St. Elizabeth’s Hospital (Washington D.C., United States)
ADDRESS: 1100 Alabama Ave SE, Washington, DC 20032
COORDINATES: 38.844131, -76.991636
The hospital was created in August 1852 when the United States Congress appropriated $100,000 for the construction of a mental hospital in Washington, D.C.; to provide care for the indigent, mentally ill residents of the District of Columbia, as well as for the insane of the U.S. Army and U.S. Navy. Soon after the hospital opened to patients in January 1855, it became known officially as the Government Hospital for the Insane.
During the Civil War, the West Lodge was used as a general hospital by the U.S. Navy. The unfinished east wing of the main building was used by the U.S. Army as a general hospital for sick and wounded soldiers. The Army hospital officially took the name of “St. Elizabeths Army Medical Hospital” to differentiate it from the mental hospital in the west wing of the same building. In the late 19th century, the hospital temporarily housed animals which were brought back from expeditions for the Smithsonian Institution, because of lack of housing for the animals at the yet to be built National Zoo.

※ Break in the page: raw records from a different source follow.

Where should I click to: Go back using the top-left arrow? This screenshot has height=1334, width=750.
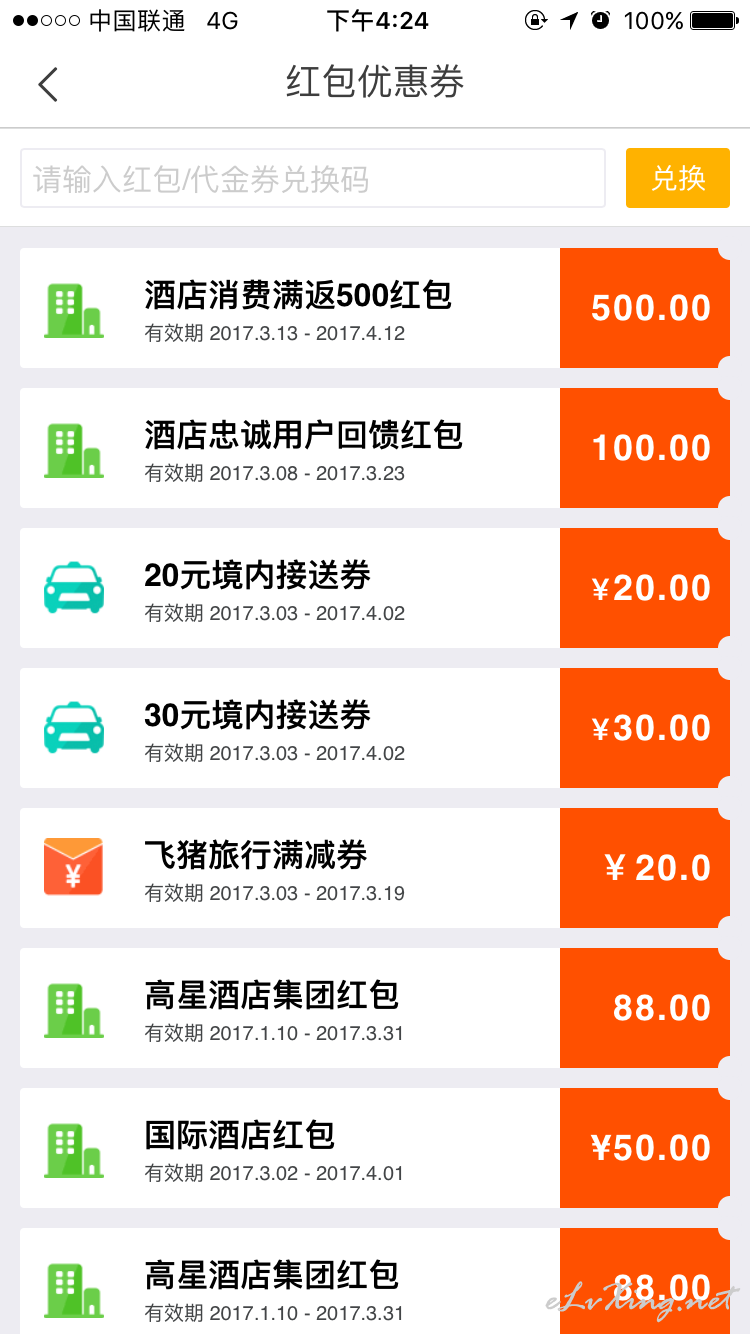[48, 84]
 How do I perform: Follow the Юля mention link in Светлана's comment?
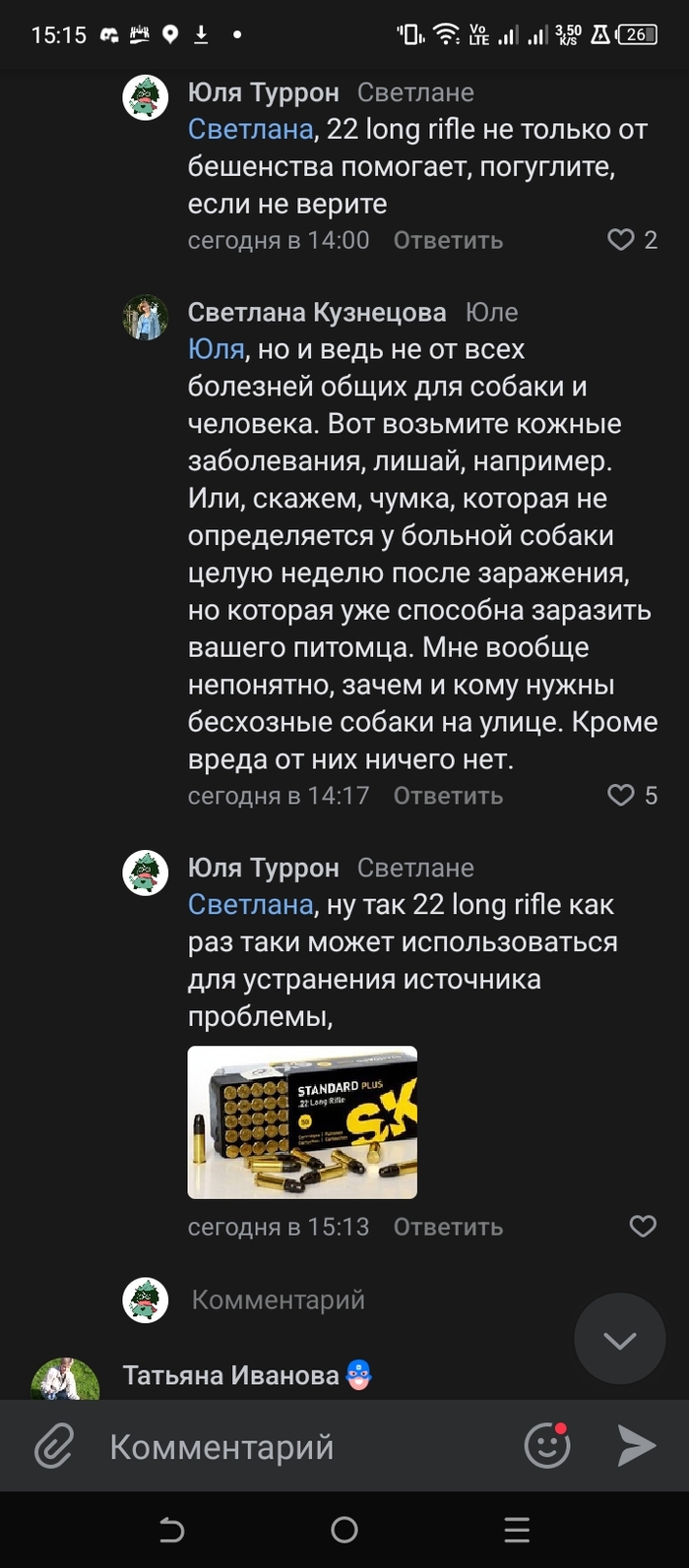tap(216, 349)
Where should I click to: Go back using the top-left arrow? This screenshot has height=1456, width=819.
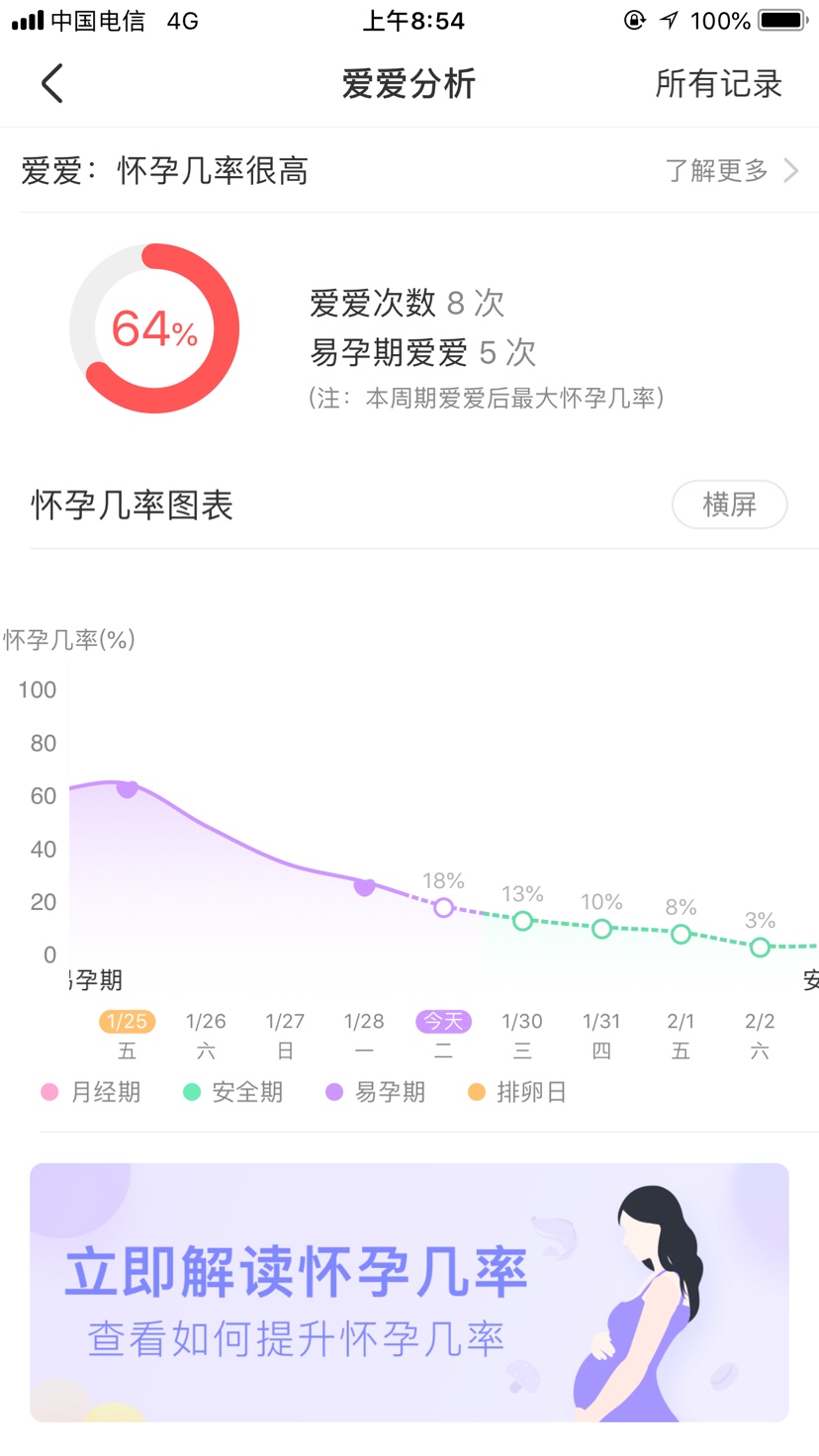tap(52, 84)
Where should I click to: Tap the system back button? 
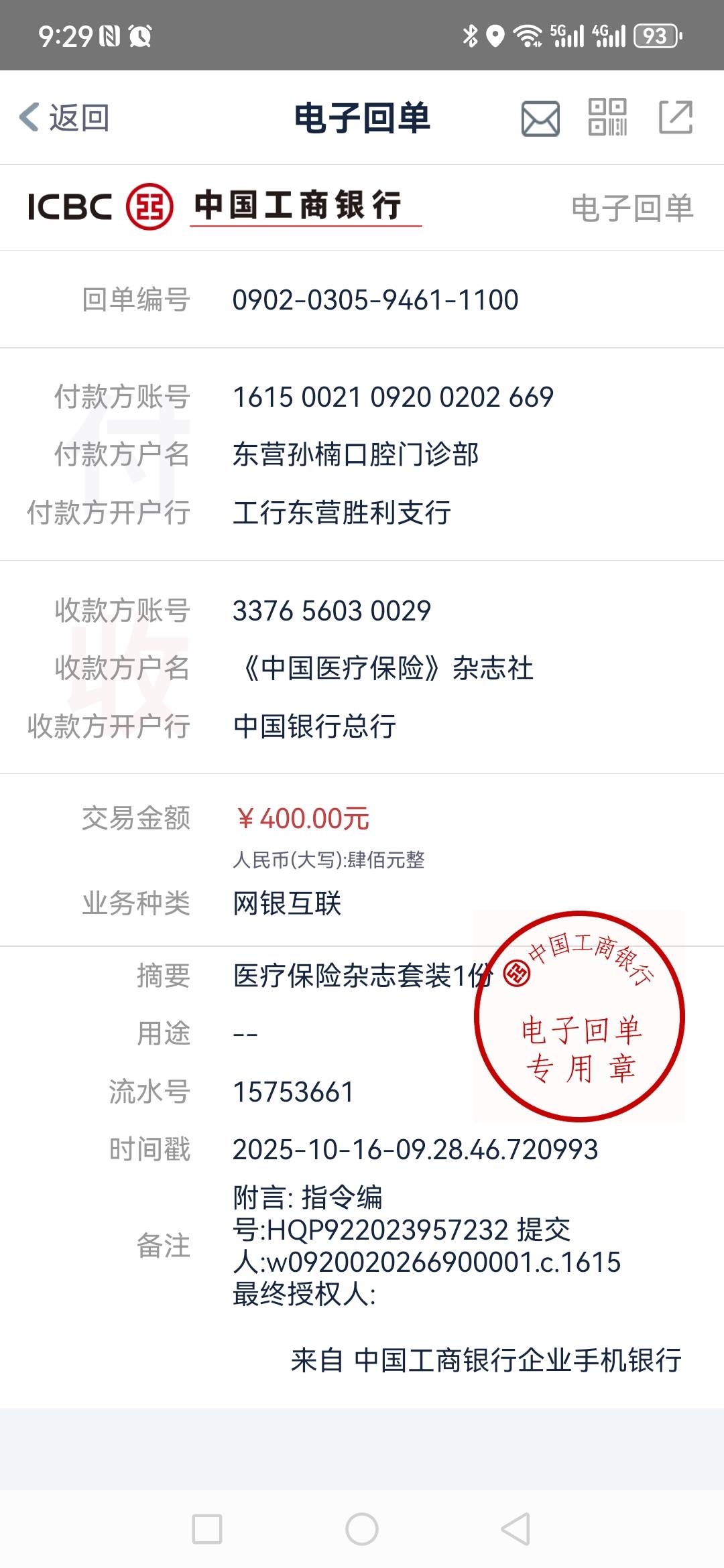(516, 1528)
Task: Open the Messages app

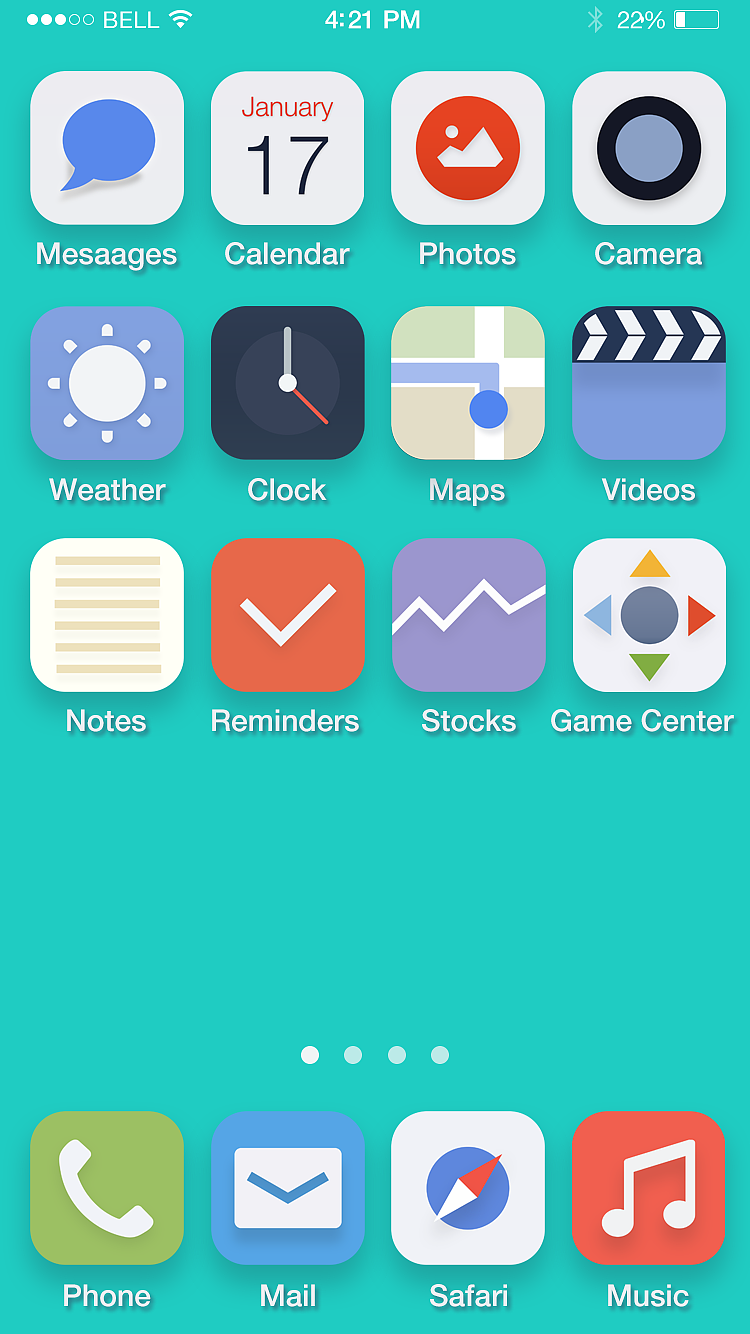Action: [107, 147]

At its peak, the St. Elizabeths campus housed 8,000 patients and employed 4,000 people. Beginning in the 1950s, however, large institutions such as St. Elizabeths were being criticized for hindering the treatment of patients. The patient population of St. Elizabeths steadily declined due to changing laws and psychological treatment.
More than 15,000 known autopsies were performed at St. Elizabeths between 1884 and 1982, and a collection of over 1,400 brains preserved in formaldehyde, 5,000 photographs of brains, and 100,000 slides of brain tissue was maintained by the hospital. Some of these items still remain in the hospital today.
The Mamie S. Barrett, Abandoned Towboat (Vidalia, Louisiana)
ADDRESS: 163-, 253 S Prong Rd, Vidalia, LA 71373
COORDINATES: 31.404967, -91.581438
The Mamie S. Barrett was a towboat built in 1921 by the Howard Shipyard of Jeffersonville, IN, for the Barrett Line (Oscar F. Barrett) of Cincinnati. The boat is 146 feet long and 30 feet wide.
The boat was sold to the U.S. Army Corps of Engineers in October 1923 and sent to Florence, AL. It appeared in the Rock Island District inventory in 1926 and was renamed “Penniman” in 1935. The boat retired from the U.S. Army in 1947 and was sold to the Vollmer Brothers Construction Co., and sold again in 1949 to Spencer Merrills. Merrills converted the boat into a clubhouse and restaurant called “Piasa”. In 1981 the boat was sold to Dick and Kathy Oberle who moved it to Eddyville, KY. The boat was given back her original name, underwent an extensive restoration and served as a restaurant at the marina on the Cumberland River. In 1987 the boat was purchased by John and Mary Houseman and was brought to Vicksburg. Around 1990 the boat was purchased as casino boat but never used.
After about 1993, the boat was subject to a flood and was later moved to Vidalia, Louisiana. Many people have offered to purchase the boat, however, none came through.